For some marginalized individuals, lack of visits, scans and sonograms is nothing new. Dr. McLemore said that the lack of universal coverage for pregnancy care was compounded by longtime health disparities, such as higher rates of diabetes and hypertension among low-income people who may lack access to private insurance. They’re often the same people who don’t have access to midwifery without paying out of pocket, for example. “Risk is not equally shared,” Dr. McLemore said. “We’ve always had two, three, four-tier allocations of care based on insurance.”
The internet is not your doctor
While it might seem safest to go to the doctor less right now, expectant parents and their loved ones feel an increased sense of uncertainty. Mommy blogs are not new, but people with time and internet access may find themselves newly pulled in by questionable guidance amid what can feel like an information vacuum. Providers are worried that their patients are getting bad advice online.
“Just because you are talking to your doctor on the internet doesn’t mean the internet is your doctor,” said Dr.
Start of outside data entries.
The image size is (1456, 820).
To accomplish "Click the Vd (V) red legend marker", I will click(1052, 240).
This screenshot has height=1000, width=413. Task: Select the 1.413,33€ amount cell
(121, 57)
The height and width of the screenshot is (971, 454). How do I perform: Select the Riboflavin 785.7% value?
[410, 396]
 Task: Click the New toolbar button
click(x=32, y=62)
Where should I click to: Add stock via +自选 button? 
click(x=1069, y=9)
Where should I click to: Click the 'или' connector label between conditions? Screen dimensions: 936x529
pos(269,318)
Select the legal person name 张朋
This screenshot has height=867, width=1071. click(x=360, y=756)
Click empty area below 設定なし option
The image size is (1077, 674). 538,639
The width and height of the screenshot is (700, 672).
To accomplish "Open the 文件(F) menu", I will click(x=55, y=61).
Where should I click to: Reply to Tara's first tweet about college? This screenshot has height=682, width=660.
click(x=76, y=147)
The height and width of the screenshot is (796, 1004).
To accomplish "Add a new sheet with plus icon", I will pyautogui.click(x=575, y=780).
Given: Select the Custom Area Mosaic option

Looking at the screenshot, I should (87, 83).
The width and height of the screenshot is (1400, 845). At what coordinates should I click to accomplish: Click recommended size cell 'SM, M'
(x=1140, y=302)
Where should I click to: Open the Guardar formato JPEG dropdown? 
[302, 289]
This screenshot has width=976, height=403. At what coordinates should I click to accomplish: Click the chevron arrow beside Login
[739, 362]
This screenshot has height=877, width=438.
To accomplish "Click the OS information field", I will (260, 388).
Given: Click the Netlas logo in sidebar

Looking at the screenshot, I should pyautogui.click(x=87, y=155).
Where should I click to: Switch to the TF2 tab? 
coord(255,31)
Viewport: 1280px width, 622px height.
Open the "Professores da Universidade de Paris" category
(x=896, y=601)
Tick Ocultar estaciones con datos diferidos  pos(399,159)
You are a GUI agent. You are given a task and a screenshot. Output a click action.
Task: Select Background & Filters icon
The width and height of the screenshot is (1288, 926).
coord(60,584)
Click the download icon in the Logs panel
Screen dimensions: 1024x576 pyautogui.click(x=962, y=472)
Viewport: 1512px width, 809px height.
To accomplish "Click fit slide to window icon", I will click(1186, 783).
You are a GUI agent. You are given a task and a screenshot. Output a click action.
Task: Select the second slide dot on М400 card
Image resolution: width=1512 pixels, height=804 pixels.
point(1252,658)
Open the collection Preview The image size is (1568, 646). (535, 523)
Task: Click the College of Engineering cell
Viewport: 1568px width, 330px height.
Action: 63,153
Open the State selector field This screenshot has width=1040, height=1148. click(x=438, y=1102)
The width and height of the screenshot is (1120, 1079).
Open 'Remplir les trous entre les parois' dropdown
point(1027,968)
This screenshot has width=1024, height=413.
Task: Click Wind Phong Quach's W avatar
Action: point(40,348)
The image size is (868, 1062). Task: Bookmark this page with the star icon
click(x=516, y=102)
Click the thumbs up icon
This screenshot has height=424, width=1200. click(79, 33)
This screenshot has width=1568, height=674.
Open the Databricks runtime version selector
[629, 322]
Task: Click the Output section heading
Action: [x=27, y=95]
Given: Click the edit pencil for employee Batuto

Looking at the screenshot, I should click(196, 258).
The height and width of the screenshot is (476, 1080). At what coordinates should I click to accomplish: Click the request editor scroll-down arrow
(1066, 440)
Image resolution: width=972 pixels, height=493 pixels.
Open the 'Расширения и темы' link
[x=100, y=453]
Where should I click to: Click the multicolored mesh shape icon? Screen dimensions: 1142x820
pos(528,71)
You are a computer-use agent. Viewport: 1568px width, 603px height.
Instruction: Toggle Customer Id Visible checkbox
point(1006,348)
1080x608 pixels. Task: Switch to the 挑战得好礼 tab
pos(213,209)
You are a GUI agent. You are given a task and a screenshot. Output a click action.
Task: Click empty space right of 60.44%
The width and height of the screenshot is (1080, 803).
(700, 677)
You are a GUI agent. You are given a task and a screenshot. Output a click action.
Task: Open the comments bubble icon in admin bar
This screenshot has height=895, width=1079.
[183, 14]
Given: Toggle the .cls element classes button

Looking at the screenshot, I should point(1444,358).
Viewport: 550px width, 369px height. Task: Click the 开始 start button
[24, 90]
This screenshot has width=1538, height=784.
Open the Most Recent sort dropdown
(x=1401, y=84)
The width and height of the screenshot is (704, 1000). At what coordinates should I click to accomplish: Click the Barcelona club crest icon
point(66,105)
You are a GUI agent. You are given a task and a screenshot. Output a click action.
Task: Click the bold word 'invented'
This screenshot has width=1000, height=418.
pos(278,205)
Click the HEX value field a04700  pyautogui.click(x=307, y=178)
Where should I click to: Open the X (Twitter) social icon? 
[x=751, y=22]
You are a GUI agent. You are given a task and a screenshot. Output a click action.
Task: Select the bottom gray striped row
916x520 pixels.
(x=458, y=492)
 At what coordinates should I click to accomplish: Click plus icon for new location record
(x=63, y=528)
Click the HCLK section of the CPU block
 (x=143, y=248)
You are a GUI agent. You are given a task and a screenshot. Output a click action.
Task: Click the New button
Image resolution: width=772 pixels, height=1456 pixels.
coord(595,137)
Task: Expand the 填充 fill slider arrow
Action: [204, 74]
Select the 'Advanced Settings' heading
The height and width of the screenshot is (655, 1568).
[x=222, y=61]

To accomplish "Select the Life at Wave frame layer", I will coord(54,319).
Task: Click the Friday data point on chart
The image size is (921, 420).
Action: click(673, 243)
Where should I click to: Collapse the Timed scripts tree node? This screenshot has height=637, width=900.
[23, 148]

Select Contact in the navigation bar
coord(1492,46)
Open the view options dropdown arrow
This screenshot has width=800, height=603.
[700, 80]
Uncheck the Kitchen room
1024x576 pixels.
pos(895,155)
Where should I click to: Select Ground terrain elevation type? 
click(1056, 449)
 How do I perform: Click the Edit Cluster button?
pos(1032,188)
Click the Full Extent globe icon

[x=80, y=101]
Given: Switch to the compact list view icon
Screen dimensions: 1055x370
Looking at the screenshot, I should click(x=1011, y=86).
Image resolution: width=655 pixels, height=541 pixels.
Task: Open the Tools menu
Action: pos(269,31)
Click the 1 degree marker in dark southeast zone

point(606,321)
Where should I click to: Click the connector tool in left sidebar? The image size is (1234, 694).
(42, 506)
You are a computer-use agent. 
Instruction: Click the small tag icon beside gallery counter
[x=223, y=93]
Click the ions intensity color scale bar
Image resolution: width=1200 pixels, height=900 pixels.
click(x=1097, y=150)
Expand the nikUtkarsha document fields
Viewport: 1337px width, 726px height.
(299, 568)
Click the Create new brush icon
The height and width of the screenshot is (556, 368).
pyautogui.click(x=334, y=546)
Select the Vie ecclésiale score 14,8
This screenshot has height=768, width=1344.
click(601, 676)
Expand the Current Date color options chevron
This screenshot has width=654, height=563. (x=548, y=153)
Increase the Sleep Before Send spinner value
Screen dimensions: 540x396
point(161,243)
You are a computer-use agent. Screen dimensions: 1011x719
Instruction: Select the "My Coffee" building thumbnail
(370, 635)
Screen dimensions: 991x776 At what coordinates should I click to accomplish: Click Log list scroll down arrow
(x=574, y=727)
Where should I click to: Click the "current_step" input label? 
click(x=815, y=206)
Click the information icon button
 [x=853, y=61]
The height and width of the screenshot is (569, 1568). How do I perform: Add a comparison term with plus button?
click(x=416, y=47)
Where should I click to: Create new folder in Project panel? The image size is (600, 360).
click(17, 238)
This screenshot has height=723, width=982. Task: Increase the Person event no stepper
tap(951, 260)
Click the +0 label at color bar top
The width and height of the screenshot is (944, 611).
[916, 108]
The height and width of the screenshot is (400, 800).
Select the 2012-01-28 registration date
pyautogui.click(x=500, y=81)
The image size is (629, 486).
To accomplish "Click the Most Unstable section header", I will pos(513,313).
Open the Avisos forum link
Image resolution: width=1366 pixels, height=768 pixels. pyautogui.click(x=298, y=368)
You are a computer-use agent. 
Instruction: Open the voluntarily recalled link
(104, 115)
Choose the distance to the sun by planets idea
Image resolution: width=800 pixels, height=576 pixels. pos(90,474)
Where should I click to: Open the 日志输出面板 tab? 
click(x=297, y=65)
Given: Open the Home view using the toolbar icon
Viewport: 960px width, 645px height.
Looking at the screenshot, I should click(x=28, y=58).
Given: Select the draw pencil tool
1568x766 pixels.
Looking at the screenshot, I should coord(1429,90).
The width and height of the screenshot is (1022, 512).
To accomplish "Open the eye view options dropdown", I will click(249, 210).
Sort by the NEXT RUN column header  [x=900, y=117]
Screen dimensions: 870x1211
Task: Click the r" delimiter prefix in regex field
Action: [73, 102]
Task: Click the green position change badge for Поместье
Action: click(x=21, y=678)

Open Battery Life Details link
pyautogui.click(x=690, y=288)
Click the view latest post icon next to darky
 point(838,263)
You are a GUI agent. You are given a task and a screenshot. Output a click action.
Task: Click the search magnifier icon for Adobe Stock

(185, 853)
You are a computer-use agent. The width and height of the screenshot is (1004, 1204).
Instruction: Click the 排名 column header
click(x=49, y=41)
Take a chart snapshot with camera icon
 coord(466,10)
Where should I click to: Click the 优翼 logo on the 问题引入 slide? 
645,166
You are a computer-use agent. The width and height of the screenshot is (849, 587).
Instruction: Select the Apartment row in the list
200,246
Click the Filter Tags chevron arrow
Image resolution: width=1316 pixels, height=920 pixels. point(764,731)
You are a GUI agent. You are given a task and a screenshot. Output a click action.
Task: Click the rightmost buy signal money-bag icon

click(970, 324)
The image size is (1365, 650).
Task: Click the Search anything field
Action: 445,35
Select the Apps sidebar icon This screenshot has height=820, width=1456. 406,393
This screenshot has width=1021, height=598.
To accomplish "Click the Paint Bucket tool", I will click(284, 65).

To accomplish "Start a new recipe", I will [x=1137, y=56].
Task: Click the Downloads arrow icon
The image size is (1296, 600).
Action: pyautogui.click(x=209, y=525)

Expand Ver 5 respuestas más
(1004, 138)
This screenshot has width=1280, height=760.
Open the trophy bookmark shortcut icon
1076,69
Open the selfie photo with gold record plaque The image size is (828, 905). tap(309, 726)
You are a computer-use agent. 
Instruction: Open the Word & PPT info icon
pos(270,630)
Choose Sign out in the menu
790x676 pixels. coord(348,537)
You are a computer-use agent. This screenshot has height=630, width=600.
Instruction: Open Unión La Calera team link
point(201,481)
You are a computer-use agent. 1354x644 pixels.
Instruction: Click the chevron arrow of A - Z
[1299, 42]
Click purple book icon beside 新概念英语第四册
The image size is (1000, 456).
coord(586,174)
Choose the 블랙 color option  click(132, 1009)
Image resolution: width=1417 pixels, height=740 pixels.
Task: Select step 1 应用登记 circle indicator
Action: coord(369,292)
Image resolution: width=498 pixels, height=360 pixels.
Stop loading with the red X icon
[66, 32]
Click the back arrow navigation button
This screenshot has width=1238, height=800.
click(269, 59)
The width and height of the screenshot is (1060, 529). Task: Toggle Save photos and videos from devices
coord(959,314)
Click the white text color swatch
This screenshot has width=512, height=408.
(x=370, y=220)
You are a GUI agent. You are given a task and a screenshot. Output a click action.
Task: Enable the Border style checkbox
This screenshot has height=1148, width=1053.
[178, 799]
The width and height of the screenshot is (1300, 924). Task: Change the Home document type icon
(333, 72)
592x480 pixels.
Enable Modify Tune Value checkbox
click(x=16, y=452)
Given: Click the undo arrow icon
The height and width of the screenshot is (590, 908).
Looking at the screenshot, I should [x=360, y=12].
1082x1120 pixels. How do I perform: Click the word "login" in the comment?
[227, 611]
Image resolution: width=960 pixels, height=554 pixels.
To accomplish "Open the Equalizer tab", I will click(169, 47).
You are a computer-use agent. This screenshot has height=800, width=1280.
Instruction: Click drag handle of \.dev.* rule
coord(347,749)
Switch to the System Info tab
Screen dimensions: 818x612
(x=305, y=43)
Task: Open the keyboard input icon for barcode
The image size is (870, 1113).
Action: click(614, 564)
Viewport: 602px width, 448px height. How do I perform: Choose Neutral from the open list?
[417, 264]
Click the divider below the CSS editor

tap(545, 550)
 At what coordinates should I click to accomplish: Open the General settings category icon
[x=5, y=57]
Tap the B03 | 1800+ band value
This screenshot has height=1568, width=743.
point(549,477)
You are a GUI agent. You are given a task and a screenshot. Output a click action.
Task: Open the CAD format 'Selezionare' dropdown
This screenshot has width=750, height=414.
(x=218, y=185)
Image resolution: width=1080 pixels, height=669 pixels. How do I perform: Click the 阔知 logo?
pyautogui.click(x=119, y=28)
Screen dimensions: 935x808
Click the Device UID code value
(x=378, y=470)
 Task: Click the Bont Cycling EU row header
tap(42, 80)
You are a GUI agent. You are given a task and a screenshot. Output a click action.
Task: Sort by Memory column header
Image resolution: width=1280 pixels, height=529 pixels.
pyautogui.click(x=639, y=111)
Cahill.
In Texas, Dr. McLeland said that she had seen false information about pregnancy and the coronavirus spread via Facebook groups and Reddit. “Misinformation is vast and scary,” she said. “People are preying on a vulnerable population during this time. These women are terrified.”
Her practice has tried to share accurate information on social networks and via a texting app that protects patient privacy. To combat questionable information, many universities and practices have expanded free access to webinars and other guidance through their websites, email lists and YouTube.
Prenatal care might change for good
Gynecological care, contraception and abortion access are threatened during this pandemic. Yet when it comes to pregnancy and the weeks immediately afterward, providers do see some cause for optimism. In addition to the rethinking of in-person visit schedules, the coronavirus could motivate the creation of a central set of resources on prenatal care. And doctors have suggested that postnatal care schedules may change from in-person appointments six weeks after delivery to televisits two to three weeks post-birth to check in with parents in this high-anxiety period. It’s a change that could stick and lead to better postpartum experiences for parents and babies.
Finally, the normalization of telehealth might help people in rural and remote locations, as well as hourly wage workers. Dr. Peahl said that, in the long term, “reduced-visit models and televisits will be advantageous: Patients won’t have to miss work, or will be able to have kids in their lap.”
Many clinicians speak about this time as an invitation to redesign maternal health infrastructure. “We could rebuild this differently. Some of the decisions in the pandemic could be permanent,” Dr. McLemore said.
Dr. Cahill has no doubts: “Prenatal care will change after Covid.”
Emily Goligoski directs audience research at The Atlantic and was formerly on the staff of The New York Times.